L’Inter non sembra dover inseguire nessuno. Al contrario, sono gli altri a dover trovare il modo di colmare il divario, che forse è incolmabile.

Juventus tra incertezze e strategie di mercato discutibili

Se l’Inter trasmette solidità, la Juventus continua invece a generare interrogativi.
Le discussioni legate agli equilibri decisionali tra dirigenza e area tecnica rappresentano un elemento che preoccupa una parte della tifoseria. La convivenza tra nuove figure dirigenziali e Luciano Spalletti viene osservata con attenzione, soprattutto perché l’impressione è che non esista ancora una linea comune perfettamente definita.
Anche le recenti dichiarazioni societarie non hanno convinto completamente l’ambiente bianconero, o meglio hanno terrorizzato i tifosi: quattro o cinque anni per vincere, prospettive di cessioni aggiuntive. Che programmazione è questa?

Il mercato non può basarsi soltanto sulle cessioni

Uno dei temi più dibattuti riguarda la strategia economica. L’idea che la Juventus possa rafforzarsi esclusivamente attraverso la vendita di giocatori importanti viene accolta con scetticismo da molti tifosi.
Se dovessero partire elementi del calibro di Dusan Vlahovic o Gleison Bremer, la sensazione è che il gap con l’Inter rischierebbe addirittura di aumentare.
Per una società che ha costruito la propria storia sulla competitività e sulla vittoria, la prospettiva di ridimensionarsi appare difficile da accettare.

C’è anche il tema del calendario

Un altro argomento che continua a generare discussioni riguarda la gestione delle gare successive agli impegni europei. Molti osservatori attendono di capire quale sarà la distribuzione delle partite dopo i turni di Europa League e se la Juventus riuscirà a tutelare maggiormente i propri interessi rispetto a quanto avvenuto nelle ultime stagioni.

Napoli e Milan inseguono tra scommesse e ricostruzione

Il Napoli ha scelto di affidarsi a Massimiliano Allegri per aprire una nuova fase del proprio progetto tecnico.
Tuttavia, il tecnico livornese si trova oggi in un contesto molto diverso rispetto a quello che ereditò alla Juventus nel 2014. La situazione attuale richiede interventi importanti e non basteranno alcuni innesti di esperienza per colmare immediatamente il divario dalle prime posizioni. Molti sperano che possa ripetersi quanto accadde dopo l’addio di Antonio Conte a Torino, ma le condizioni di partenza sono differenti e il percorso appare decisamente più complesso.

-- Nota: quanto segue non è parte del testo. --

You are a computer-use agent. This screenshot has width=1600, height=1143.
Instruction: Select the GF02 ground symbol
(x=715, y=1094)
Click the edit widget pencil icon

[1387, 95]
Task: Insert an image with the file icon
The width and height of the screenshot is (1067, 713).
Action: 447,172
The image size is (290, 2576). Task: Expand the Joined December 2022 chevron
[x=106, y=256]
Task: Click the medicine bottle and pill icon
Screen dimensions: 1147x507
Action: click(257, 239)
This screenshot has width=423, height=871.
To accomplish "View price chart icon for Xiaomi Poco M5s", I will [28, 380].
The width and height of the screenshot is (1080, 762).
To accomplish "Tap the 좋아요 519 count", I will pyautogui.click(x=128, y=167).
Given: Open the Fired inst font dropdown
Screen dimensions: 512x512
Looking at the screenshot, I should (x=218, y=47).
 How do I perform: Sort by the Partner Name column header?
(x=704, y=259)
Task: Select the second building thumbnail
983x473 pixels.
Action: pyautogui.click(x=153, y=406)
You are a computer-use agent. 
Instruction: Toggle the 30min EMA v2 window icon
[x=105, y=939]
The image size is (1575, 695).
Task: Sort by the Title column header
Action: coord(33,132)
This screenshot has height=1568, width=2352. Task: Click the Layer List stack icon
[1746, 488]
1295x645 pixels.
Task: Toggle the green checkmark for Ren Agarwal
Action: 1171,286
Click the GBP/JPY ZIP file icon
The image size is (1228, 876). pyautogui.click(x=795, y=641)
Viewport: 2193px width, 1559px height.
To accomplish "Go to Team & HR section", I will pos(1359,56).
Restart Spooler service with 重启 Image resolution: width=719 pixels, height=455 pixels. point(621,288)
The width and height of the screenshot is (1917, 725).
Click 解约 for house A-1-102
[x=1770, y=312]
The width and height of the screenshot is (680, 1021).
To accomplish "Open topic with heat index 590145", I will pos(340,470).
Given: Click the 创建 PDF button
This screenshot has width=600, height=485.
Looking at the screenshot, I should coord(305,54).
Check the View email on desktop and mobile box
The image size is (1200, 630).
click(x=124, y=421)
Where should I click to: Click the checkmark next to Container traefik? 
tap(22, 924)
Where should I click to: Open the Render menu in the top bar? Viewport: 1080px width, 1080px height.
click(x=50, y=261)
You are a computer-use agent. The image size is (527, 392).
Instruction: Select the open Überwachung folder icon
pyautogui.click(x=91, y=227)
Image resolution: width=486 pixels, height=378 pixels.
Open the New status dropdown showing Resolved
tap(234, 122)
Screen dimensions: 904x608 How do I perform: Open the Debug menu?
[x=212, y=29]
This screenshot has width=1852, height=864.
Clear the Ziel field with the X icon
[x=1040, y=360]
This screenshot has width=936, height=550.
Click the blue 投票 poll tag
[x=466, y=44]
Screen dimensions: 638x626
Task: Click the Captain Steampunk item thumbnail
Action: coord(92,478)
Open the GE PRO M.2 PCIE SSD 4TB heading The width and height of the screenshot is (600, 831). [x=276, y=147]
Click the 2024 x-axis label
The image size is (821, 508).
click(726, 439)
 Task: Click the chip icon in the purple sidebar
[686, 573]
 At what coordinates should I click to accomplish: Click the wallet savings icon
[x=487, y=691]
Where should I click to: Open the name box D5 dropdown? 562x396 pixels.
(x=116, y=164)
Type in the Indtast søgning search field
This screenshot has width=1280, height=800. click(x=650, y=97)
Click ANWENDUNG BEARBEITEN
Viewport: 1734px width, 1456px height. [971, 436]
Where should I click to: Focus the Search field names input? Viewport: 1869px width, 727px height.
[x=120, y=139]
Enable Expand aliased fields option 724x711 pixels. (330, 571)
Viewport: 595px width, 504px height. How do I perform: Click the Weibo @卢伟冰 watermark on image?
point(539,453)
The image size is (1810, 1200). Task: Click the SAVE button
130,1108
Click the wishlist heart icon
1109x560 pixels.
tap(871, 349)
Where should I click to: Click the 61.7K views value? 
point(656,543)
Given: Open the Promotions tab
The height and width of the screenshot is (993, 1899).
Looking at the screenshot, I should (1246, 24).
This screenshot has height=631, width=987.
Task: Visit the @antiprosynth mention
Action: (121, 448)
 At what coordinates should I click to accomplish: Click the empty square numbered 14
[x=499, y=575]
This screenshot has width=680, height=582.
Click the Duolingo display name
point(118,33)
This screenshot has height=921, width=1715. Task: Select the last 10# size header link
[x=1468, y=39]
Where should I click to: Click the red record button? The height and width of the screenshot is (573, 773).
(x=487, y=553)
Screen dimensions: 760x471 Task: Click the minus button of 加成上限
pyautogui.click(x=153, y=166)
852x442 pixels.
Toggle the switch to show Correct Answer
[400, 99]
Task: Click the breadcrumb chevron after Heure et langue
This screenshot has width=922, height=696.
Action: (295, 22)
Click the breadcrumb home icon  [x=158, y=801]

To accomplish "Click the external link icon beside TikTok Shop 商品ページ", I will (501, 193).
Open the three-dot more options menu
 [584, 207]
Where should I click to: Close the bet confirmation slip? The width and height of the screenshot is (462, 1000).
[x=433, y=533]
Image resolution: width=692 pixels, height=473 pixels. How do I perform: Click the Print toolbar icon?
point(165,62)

Milan, una ricostruzione ancora tutta da definire

Se la Juventus vive una fase di incertezza, il Milan non sembra attraversare un momento più sereno. Le scelte relative alla struttura dirigenziale, alla guida tecnica e alla costruzione della rosa stanno procedendo con tempistiche che lasciano spazio a numerose perplessità. Il club rossonero appare ancora alla ricerca di una direzione definitiva e questo rischia di pesare sulla competitività immediata della squadra. Con questa programmazione la situazione dei rossoneri sembra addirittura peggiore di quella della Juventus.

Da protagoniste a inseguitrici

Fa impressione pensare che Juventus e Milan, per anni punti di riferimento del calcio italiano, si trovino oggi a rincorrere mentre un’altra realtà detta il passo. Nel calcio tutto può cambiare rapidamente e il mercato estivo è ancora lungo. Tuttavia, osservando il quadro attuale, è difficile non considerare l’Inter come la principale candidata al prossimo scudetto, ma anche Roma e Como oggi appaiono più organizzate. La differenza non sembra essere soltanto nella qualità della rosa, ma nella capacità di programmare, anticipare le mosse della concorrenza e costruire un progetto coerente nel tempo. Per Juventus, Napoli e Milan servirà una svolta significativa per riaprire davvero la corsa al titolo. Al momento, la sensazione è che il centro del sistema calcistico italiano sia altrove e che i nerazzurri partano con un vantaggio che nessuno è ancora riuscito a ridurre, con un campionato sempre più simile a quello di Francia e Germania, ma con nessuno che si lamenta come accadeva quando a dominare era la Juventus.